_YOUR OBJECTIVE_. Reproduce the entries below character for character.

==============================

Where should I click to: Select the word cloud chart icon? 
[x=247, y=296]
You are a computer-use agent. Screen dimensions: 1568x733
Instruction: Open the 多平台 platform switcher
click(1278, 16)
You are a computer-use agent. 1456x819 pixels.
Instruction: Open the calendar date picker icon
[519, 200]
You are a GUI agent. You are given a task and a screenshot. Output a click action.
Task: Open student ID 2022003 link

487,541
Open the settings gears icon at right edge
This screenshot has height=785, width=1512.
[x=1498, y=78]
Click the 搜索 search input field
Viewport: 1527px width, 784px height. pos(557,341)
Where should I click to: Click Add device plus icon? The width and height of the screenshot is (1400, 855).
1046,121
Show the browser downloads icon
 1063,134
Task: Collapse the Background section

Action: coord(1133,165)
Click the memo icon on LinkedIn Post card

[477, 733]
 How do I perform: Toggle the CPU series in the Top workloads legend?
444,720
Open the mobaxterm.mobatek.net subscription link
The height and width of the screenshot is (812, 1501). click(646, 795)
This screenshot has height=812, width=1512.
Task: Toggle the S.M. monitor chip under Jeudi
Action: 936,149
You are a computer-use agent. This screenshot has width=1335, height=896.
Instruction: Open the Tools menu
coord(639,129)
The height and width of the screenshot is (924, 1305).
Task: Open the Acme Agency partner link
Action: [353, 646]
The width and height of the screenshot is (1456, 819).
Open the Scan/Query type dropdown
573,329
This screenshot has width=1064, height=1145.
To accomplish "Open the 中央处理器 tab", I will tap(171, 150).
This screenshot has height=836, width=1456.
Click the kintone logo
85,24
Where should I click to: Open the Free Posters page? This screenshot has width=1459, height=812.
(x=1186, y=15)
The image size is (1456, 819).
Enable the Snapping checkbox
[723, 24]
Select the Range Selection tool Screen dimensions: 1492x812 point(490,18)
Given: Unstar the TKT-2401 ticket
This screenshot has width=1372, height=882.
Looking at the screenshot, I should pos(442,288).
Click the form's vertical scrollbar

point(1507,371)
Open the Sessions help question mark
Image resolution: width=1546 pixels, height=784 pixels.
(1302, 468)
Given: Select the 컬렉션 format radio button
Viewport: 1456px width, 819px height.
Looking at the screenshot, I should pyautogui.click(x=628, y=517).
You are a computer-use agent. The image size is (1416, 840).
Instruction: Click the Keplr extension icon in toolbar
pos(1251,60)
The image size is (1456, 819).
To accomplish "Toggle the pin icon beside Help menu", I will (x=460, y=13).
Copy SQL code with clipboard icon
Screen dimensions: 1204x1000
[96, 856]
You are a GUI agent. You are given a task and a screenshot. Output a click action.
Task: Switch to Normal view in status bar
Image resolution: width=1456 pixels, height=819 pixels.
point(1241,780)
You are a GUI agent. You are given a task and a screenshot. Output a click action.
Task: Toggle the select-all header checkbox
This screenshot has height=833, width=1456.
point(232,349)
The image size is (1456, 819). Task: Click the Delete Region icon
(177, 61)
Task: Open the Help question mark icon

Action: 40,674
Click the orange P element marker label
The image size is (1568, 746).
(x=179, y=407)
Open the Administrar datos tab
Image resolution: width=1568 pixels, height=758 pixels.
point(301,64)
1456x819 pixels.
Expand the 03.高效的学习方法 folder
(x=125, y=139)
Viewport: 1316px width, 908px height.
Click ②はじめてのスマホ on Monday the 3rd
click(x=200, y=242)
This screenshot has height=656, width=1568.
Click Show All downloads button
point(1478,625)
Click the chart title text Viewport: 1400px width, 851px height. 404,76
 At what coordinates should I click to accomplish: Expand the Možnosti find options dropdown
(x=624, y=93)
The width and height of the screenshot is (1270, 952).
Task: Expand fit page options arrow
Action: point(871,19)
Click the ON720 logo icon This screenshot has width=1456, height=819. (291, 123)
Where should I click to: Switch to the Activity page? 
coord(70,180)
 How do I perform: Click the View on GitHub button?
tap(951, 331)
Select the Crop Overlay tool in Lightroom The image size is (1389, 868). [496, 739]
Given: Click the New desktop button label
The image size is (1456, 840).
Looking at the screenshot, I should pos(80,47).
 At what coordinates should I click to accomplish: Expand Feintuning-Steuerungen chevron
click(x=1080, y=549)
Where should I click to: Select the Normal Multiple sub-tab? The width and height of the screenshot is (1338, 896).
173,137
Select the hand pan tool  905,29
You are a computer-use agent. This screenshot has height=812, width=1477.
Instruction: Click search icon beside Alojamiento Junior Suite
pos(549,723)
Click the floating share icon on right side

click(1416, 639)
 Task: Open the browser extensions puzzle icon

==============================

_TASK RESPONSE_.
Where should I click to: Select the word cloud chart icon? 
[x=247, y=296]
You are a computer-use agent. Screen dimensions: 1568x733
Instruction: Open the 多平台 platform switcher
click(1278, 16)
You are a computer-use agent. 1456x819 pixels.
Instruction: Open the calendar date picker icon
[519, 200]
You are a GUI agent. You are given a task and a screenshot. Output a click action.
Task: Open student ID 2022003 link

487,541
Open the settings gears icon at right edge
This screenshot has height=785, width=1512.
[x=1498, y=78]
Click the 搜索 search input field
Viewport: 1527px width, 784px height. pos(557,341)
Where should I click to: Click Add device plus icon? The width and height of the screenshot is (1400, 855).
1046,121
Show the browser downloads icon
 1063,134
Task: Collapse the Background section

Action: coord(1133,165)
Click the memo icon on LinkedIn Post card

[477, 733]
 How do I perform: Toggle the CPU series in the Top workloads legend?
444,720
Open the mobaxterm.mobatek.net subscription link
The height and width of the screenshot is (812, 1501). click(646, 795)
This screenshot has height=812, width=1512.
Task: Toggle the S.M. monitor chip under Jeudi
Action: 936,149
You are a computer-use agent. This screenshot has width=1335, height=896.
Instruction: Open the Tools menu
coord(639,129)
The height and width of the screenshot is (924, 1305).
Task: Open the Acme Agency partner link
Action: [353, 646]
The width and height of the screenshot is (1456, 819).
Open the Scan/Query type dropdown
573,329
This screenshot has width=1064, height=1145.
To accomplish "Open the 中央处理器 tab", I will tap(171, 150).
This screenshot has height=836, width=1456.
Click the kintone logo
85,24
Where should I click to: Open the Free Posters page? This screenshot has width=1459, height=812.
(x=1186, y=15)
The image size is (1456, 819).
Enable the Snapping checkbox
[723, 24]
Select the Range Selection tool Screen dimensions: 1492x812 point(490,18)
Given: Unstar the TKT-2401 ticket
This screenshot has width=1372, height=882.
Looking at the screenshot, I should pos(442,288).
Click the form's vertical scrollbar

point(1507,371)
Open the Sessions help question mark
Image resolution: width=1546 pixels, height=784 pixels.
(1302, 468)
Given: Select the 컬렉션 format radio button
Viewport: 1456px width, 819px height.
Looking at the screenshot, I should pyautogui.click(x=628, y=517).
You are a computer-use agent. The image size is (1416, 840).
Instruction: Click the Keplr extension icon in toolbar
pos(1251,60)
The image size is (1456, 819).
To accomplish "Toggle the pin icon beside Help menu", I will (x=460, y=13).
Copy SQL code with clipboard icon
Screen dimensions: 1204x1000
[96, 856]
You are a GUI agent. You are given a task and a screenshot. Output a click action.
Task: Switch to Normal view in status bar
Image resolution: width=1456 pixels, height=819 pixels.
point(1241,780)
You are a GUI agent. You are given a task and a screenshot. Output a click action.
Task: Toggle the select-all header checkbox
This screenshot has height=833, width=1456.
point(232,349)
The image size is (1456, 819). Task: Click the Delete Region icon
(177, 61)
Task: Open the Help question mark icon

Action: 40,674
Click the orange P element marker label
The image size is (1568, 746).
(x=179, y=407)
Open the Administrar datos tab
Image resolution: width=1568 pixels, height=758 pixels.
point(301,64)
1456x819 pixels.
Expand the 03.高效的学习方法 folder
(x=125, y=139)
Viewport: 1316px width, 908px height.
Click ②はじめてのスマホ on Monday the 3rd
click(x=200, y=242)
This screenshot has height=656, width=1568.
Click Show All downloads button
point(1478,625)
Click the chart title text Viewport: 1400px width, 851px height. 404,76
 At what coordinates should I click to accomplish: Expand the Možnosti find options dropdown
(x=624, y=93)
The width and height of the screenshot is (1270, 952).
Task: Expand fit page options arrow
Action: point(871,19)
Click the ON720 logo icon This screenshot has width=1456, height=819. (291, 123)
Where should I click to: Switch to the Activity page? 
coord(70,180)
 How do I perform: Click the View on GitHub button?
tap(951, 331)
Select the Crop Overlay tool in Lightroom The image size is (1389, 868). [496, 739]
Given: Click the New desktop button label
The image size is (1456, 840).
Looking at the screenshot, I should pos(80,47).
 At what coordinates should I click to accomplish: Expand Feintuning-Steuerungen chevron
click(x=1080, y=549)
Where should I click to: Select the Normal Multiple sub-tab? The width and height of the screenshot is (1338, 896).
173,137
Select the hand pan tool  905,29
You are a computer-use agent. This screenshot has height=812, width=1477.
Instruction: Click search icon beside Alojamiento Junior Suite
pos(549,723)
Click the floating share icon on right side

click(1416, 639)
 Task: Open the browser extensions puzzle icon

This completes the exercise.